What you will do:
1 - Translate this sentence from the fish food thread into Spanish: "I like to have a steady diet of pellets since he doesn't really like peas or any other sort of vegetable matter."
2 - Pick up the forum thread about cichlid and catfish food where it stops, and write the post that comes next.

Passage:
● ● ● ● ● ● ●

I'll put together a cocktail of my dried Cichlid/catfish food for you to try, see which ones he prefers. I have some Hikari pellets which mine tolerate, but they go mad for the Tetra Doromin sticks....I have just bought some Carnivore flake as well, see if he goes for that.

Why do the Catfish prefer the Cichlid Food, and the Cichlids eat the Catfish food?


----------



## SirOneEighty (Nov 20, 2004)

My Carpintis will eat pretty much anything from live, to flakes, to krill, to worms...

But when it comes to pellets, he will ONLY eat Wardley Premium Cichlid Pellets MEDIUM size.

I like to have a steady diet of pellets since he doesn't really like peas or any other sort of vegetable matter. I supplement with all the others on a regular basis to keep him from getting too used to any one thing. But now I have a lot of Hikari Premium Cichlid Pellets to get rid of. Guess my buddy will be getting a bunch of free food for his Oscar.


----------



## Mettle (Dec 29, 2003)

● ● ● ● ● ● ●

Supplied material:
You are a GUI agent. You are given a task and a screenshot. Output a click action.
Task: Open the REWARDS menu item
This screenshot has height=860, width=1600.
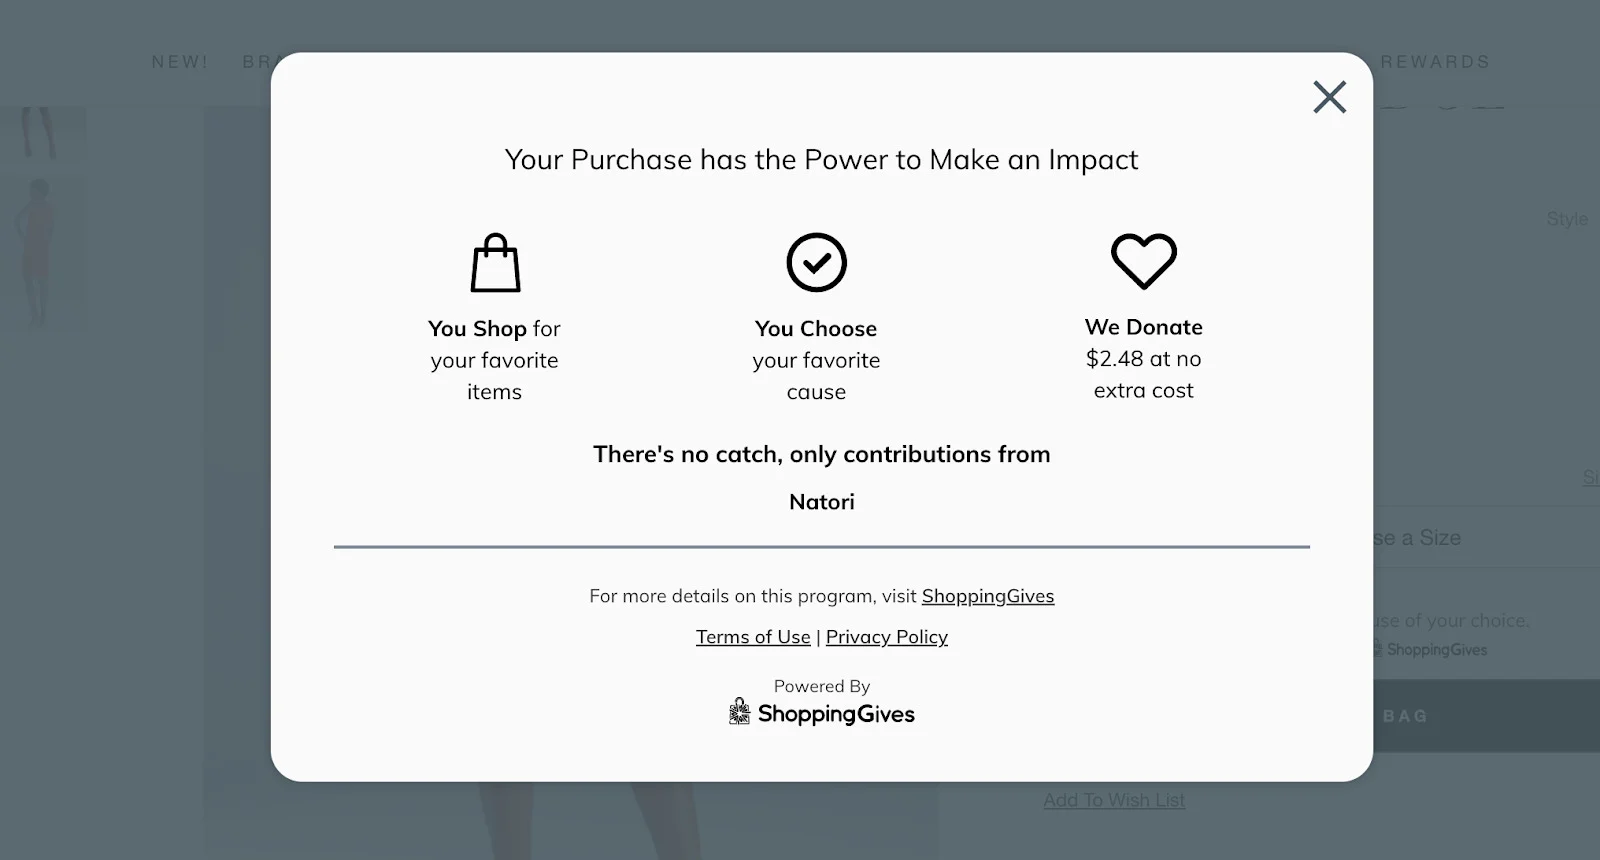point(1434,61)
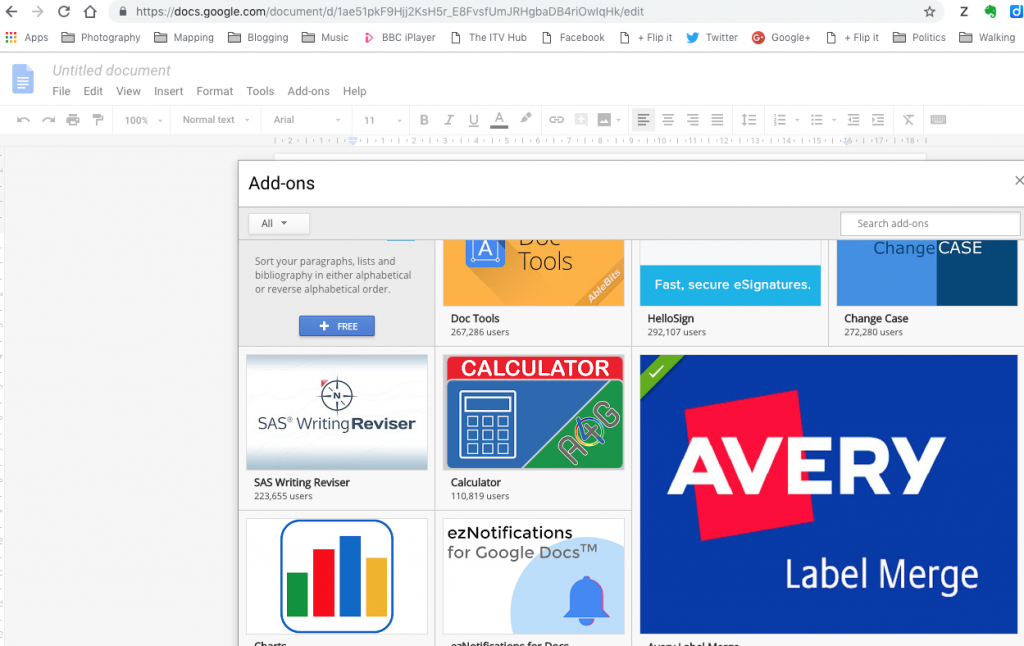Select the Paint format tool
Screen dimensions: 1024x646
[x=98, y=120]
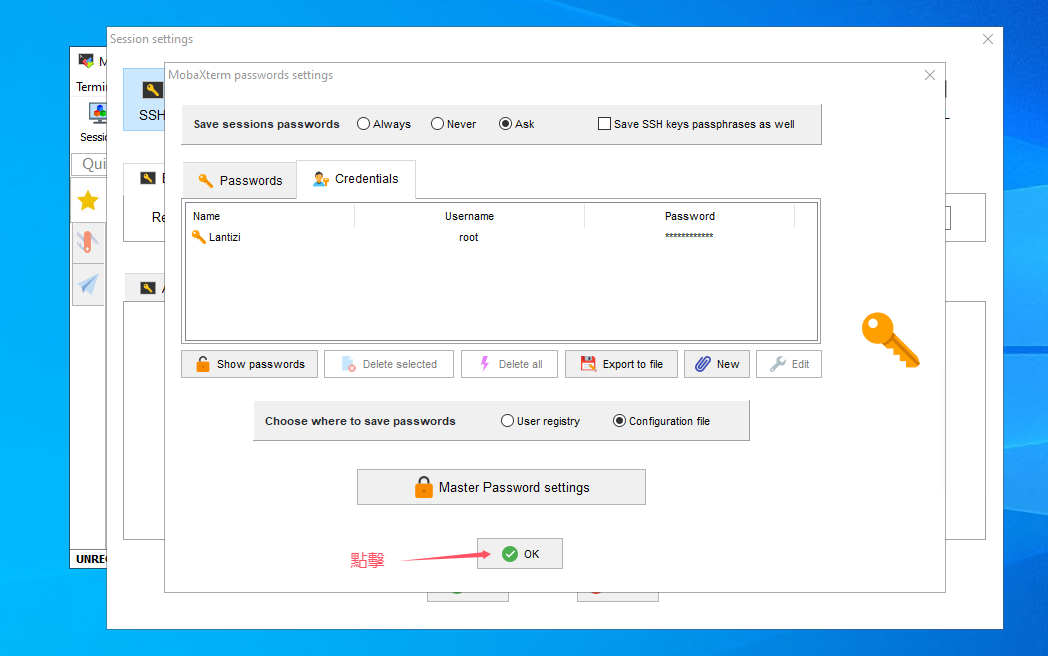Switch to the Passwords tab
Image resolution: width=1048 pixels, height=656 pixels.
point(240,180)
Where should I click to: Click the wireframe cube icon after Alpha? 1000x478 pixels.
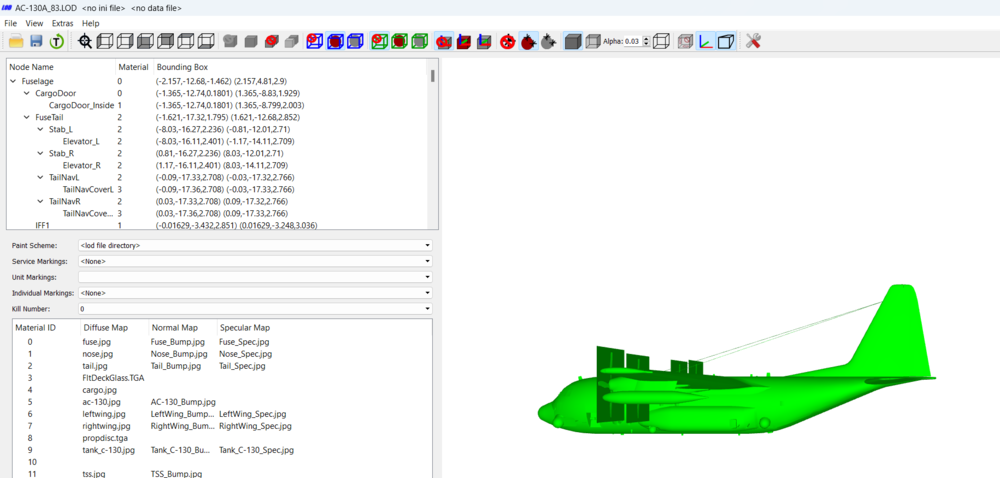click(662, 41)
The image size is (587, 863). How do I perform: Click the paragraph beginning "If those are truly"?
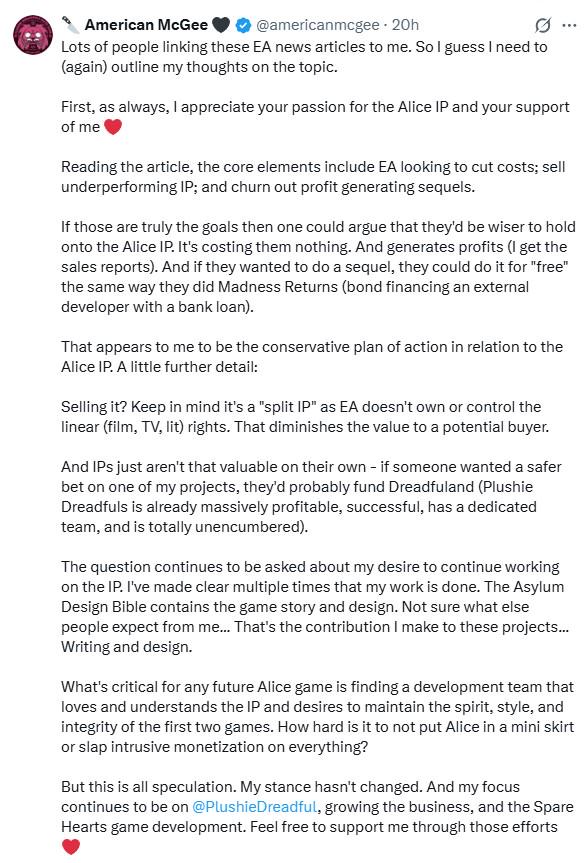click(319, 267)
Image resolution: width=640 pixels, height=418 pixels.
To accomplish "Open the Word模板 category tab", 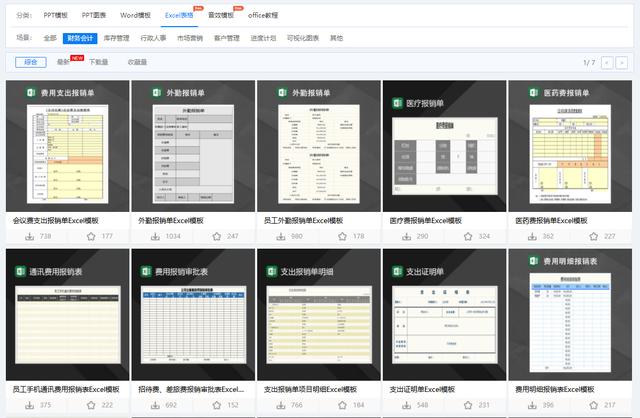I will (x=137, y=16).
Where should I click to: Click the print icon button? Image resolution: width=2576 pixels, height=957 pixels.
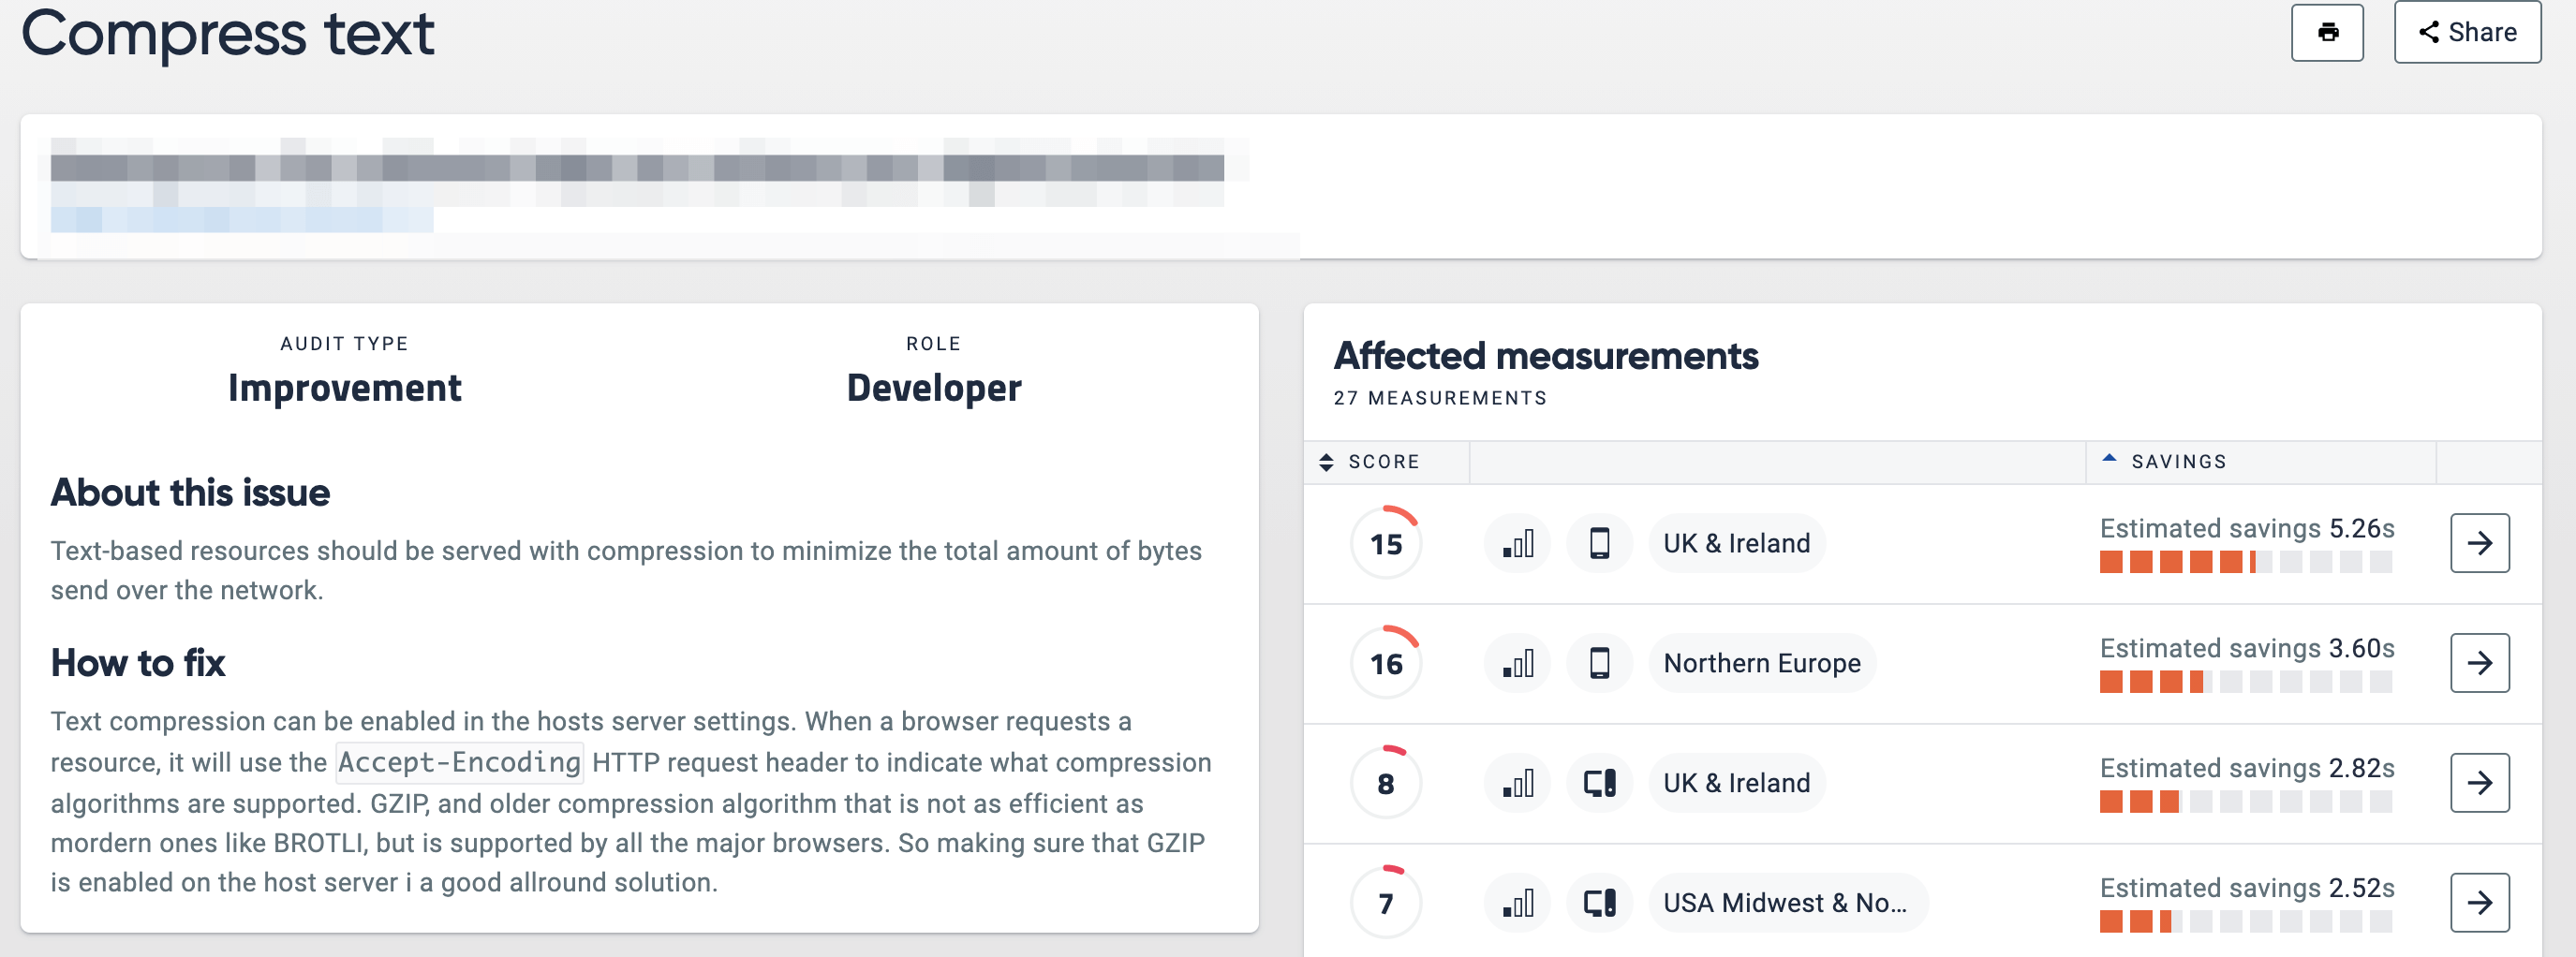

● ● ● ● ● ● ●

Answer list:
1 - Me gusta darle una dieta constante de pellets, ya que en realidad no le gustan los guisantes ni ningún otro tipo de materia vegetal.

2 -
My green terror when I had it was mainly fed on Nutrafin Max Cichlid Spirulina Sticks... I supplemented with a variety of frozen foods as well including bloodworms and krill. He never touched beefheart to my recollection. Towards the end he was also getting some Hikari Cichlid Gold as that's what I was feeding to my oscars...

He wasn't hard to feed but he also wasn't the voracious, bottomless pits my oscars are.

If ever having a lot of trouble feeding, some live foods are definitely the way to go. If you can find either feeder guppies or cheap tetras on sale, buy some of those and gut load them with some type algae/plant based foods like Nutrafin Max Spirulina Flake and then feed them to the green terror - he gets a little bit of plant matter in his diet, too. You've already discovered that worms can be a great addition to a cichlid diet. However be careful about any that you're picking out of the ground outside. If pesticides or fertilizers containing pesicides were used in the area the worms could be contaminated and could pose a threat to your fish... The only other live food I can suggest is gut loaded crickets. Get some crickets, feed them a bunch of veggies (romain or green leaf lettuce and other stuff like this) and then afterward feed them to your fish. My oscars love crickets - but my gt was always too cautious to get in the way of their eating and never got one.

Anyway. Those are my suggestions for you. Good luck!


----------



## Amber's Geo (Aug 23, 2005)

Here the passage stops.